Le débat sur l'enseignement des langues
maternelles est loin d'être clos du seul fait du projet de la mise à
disposition desdits modules, notamment pendant les vacances scolaires
aux apprenants, pour l'essentiel, élèves du système scolaire
camerounais. Au contraire, il s'ouvre à peine. Car, c'est maintenant
que commence à se poser plus que jamais la question de l'impact d'un
tel apprentissage à la fois sur les langues véhiculaires et celles
officielles héritées du colonisateur.
Bien plus, même si, à la
dimension de l'Unesco, des dispositions minimales sont prises pour une
élaboration contextuelle des programmes et donc leur qualité à moyen
terme, il convient de se demander comment et pour quels âges va-t-on
diriger cet apprentissage que les initiateurs du projet veulent
permanent. Ceci veut dire aussi qu'en dépit de la formation acquise des
enseignants (certainement aux bons soins de l'agence onusienne en
charge de la science et la culture), il y a un effort local à faire
pour assimiler et partant, implémenter les visées de l'Unesco sur la
question.
Si l'on peut saluer cette initiative appelée de tous
ses vœux par la quasi-totalité de la communauté éducative qui espérait
voir les dites langues introduites dans le système scolaire, il reste
que la mise en pratique paraît, du moins au stade actuel, difficile.
Parce qu'il s'agit d'intéresser les volontaires et que pendant
longtemps l'initiative pourrait rester l'affaire des seules grandes
villes du pays. Ensuite parce que de plus en plus, au-delà de
l'expression orale, les jeunes de nos villages comme ceux des milieux
urbains ont besoin de pouvoir écrire et savoir traduire par ce fait les
subtilités et richesses des langues maternelles que les aînés (quinqua
et quadra) maîtrisent à peine.
Or, la langue, comme élément de
base de la culture d'un peuple du fait de sa richesse, exige un certain
nombre de contraintes. Les plus importantes pouvant être l'écriture de
celle-ci comme c'est le cas avec l'écriture bamoun. Un peu comme c'est
le cas avec le grec qui s'est élevé de ce fait d'entre les langues
parlées de son époque et qui, malgré l'épithète "morte" qu'on lui colle
aujourd'hui, continue de fasciner et garder son influence sur les
autres langues latines. Pour les Camerounais qui utilisent pour leur
expression autant de langues que de communautés, la tâche est ardue dès
lors que les choix des principaux initiateurs de ce projet à savoir, le
ministère de la Culture et l'Unesco, risquent d'être pris au piège de
la sélection des langues à apprendre en fonction des aires culturelles.

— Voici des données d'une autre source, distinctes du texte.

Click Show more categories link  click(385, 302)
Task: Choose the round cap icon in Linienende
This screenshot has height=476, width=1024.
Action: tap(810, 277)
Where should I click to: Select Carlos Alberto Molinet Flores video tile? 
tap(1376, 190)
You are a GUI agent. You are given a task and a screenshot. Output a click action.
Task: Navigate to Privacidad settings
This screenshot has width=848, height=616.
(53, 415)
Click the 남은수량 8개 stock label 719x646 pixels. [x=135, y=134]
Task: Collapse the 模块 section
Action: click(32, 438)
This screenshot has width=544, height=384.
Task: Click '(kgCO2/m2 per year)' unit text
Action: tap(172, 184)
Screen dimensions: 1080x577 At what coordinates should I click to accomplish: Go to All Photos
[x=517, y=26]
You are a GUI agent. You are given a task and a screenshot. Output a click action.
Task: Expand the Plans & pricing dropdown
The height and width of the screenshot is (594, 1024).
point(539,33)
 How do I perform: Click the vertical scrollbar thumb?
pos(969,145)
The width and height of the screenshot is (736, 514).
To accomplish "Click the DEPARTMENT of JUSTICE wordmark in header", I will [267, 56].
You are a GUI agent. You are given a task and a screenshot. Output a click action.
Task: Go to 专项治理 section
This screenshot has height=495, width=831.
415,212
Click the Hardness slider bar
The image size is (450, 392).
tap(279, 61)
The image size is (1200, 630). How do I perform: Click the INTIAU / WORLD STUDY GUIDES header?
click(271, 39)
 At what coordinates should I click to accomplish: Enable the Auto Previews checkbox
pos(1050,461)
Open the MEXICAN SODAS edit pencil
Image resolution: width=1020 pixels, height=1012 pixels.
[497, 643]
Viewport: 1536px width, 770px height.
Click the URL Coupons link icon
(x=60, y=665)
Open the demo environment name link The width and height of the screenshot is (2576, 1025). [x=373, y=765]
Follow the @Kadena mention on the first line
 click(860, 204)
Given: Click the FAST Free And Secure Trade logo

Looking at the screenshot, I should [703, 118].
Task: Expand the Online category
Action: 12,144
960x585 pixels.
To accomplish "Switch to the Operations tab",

Une telle approche ne risque-t-elle pas d'éloigner les plus
jeunes apprenants de l'objectif escompté par ce cours qu'ils ne veulent
pas ponctuel? Toujours est-il que la complexité du Cameroun est là.
Elle interpelle et impose que l'on réfléchisse, dans notre pays, à la
promotion d'une ou plusieurs langues véhiculaire à travers lesquelles
toute la communauté nationale doit s'identifier. De sorte que la notion
de langue seconde, répandue dans ce pays à une époque, corresponde
justement et plus exactement à ces langues là et non aux langues
maternelles tout court.
En supposant avec les pédagogues et
autres spécialistes des sciences de l'éducation que la langue
maternelle est d'un apport capital dans l'apprentissage des langues
acquises, il est louable que les cibles du programme que les pouvoirs
publics et l'Unesco mettent en place soient bien définis, comme devront
l'être tous les objectifs à long terme et le contenu des programmes qui
pourraient, au fil du temps, (même si l'on insiste pour dire que ce
n'est pas dans l'ordre des projection), aboutir à une introduction dans
les programmes scolaires du Cameroun.